:: Document segment
How to safely drain a capacitor

Discussion in 'General Electronics Chat' started by davidridenour, Feb 18, 2010.

  1. davidridenour

    Thread Starter New Member

    Feb 18, 2010
    Hi, I'm new to this site and hope I can get a little help. I need to remove a motor from an old garage door opener for a project. It has a 220v capacitor attached and I don't want it laying around with a charge. What is the best way safely drain this capacitor? Any help will be appreciated.
  2. MikeML

    AAC Fanatic!

    Oct 2, 2009
    Hook a 50K to 200K resistor across it. Resist the temptation of shorting it with a screwdriver, as I have ruined several screw driver tips.
  3. kdillinger

    Active Member

    Jul 26, 2009
    But that is the boring way!
  4. davidridenour

    Thread Starter New Member

    Feb 18, 2010
    Thanks guys!
::::
:: Given information
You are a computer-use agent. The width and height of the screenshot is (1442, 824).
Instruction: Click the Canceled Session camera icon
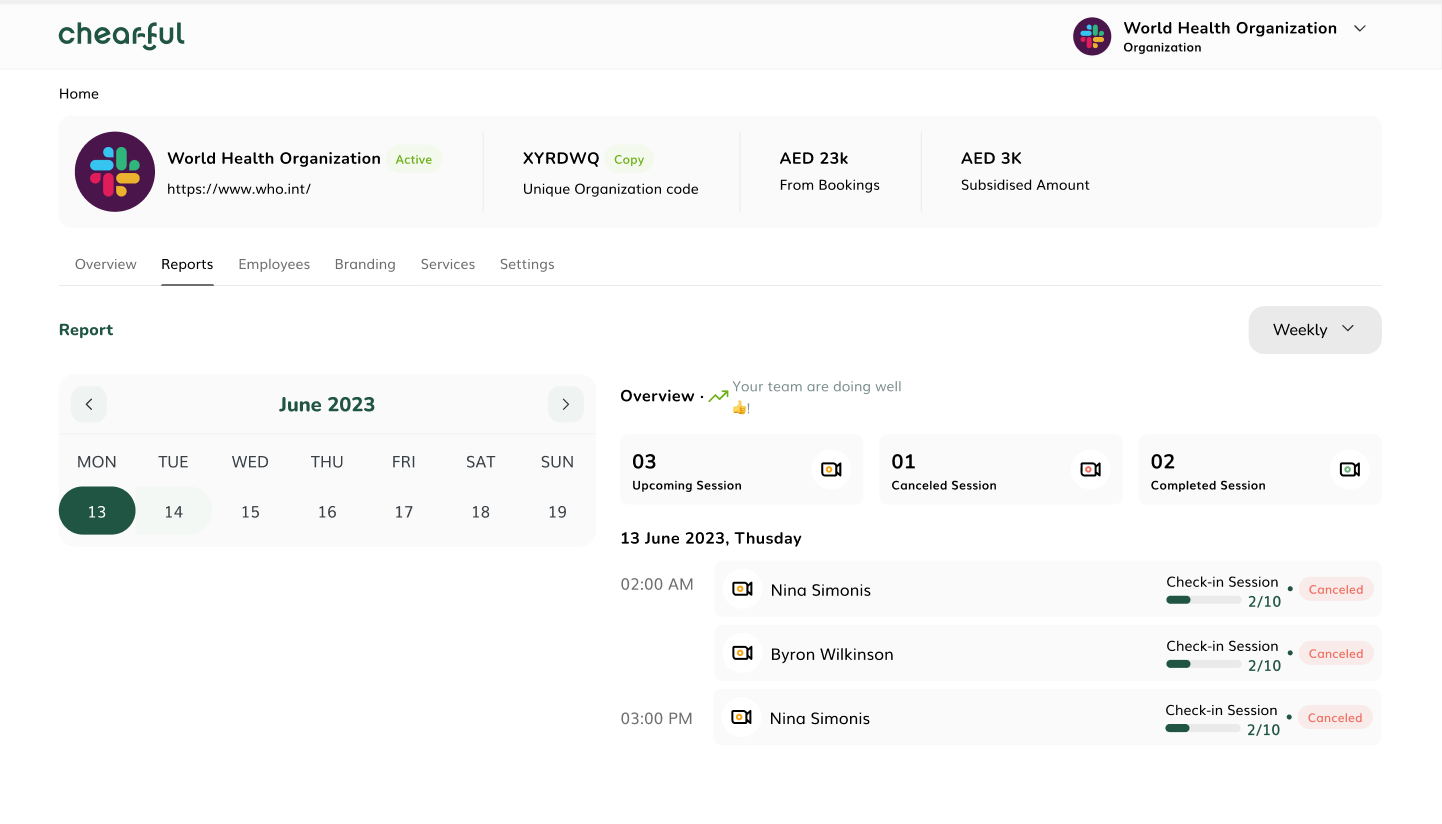pyautogui.click(x=1090, y=469)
::::
What the exercise asks: Reproduce the part of the capacitor forum thread above that begins with the words "1. davidridenour" and ends with "AAC Fanatic!".

Output of the exercise:
1. davidridenour

    Thread Starter New Member

    Feb 18, 2010
    Hi, I'm new to this site and hope I can get a little help. I need to remove a motor from an old garage door opener for a project. It has a 220v capacitor attached and I don't want it laying around with a charge. What is the best way safely drain this capacitor? Any help will be appreciated.
  2. MikeML

    AAC Fanatic!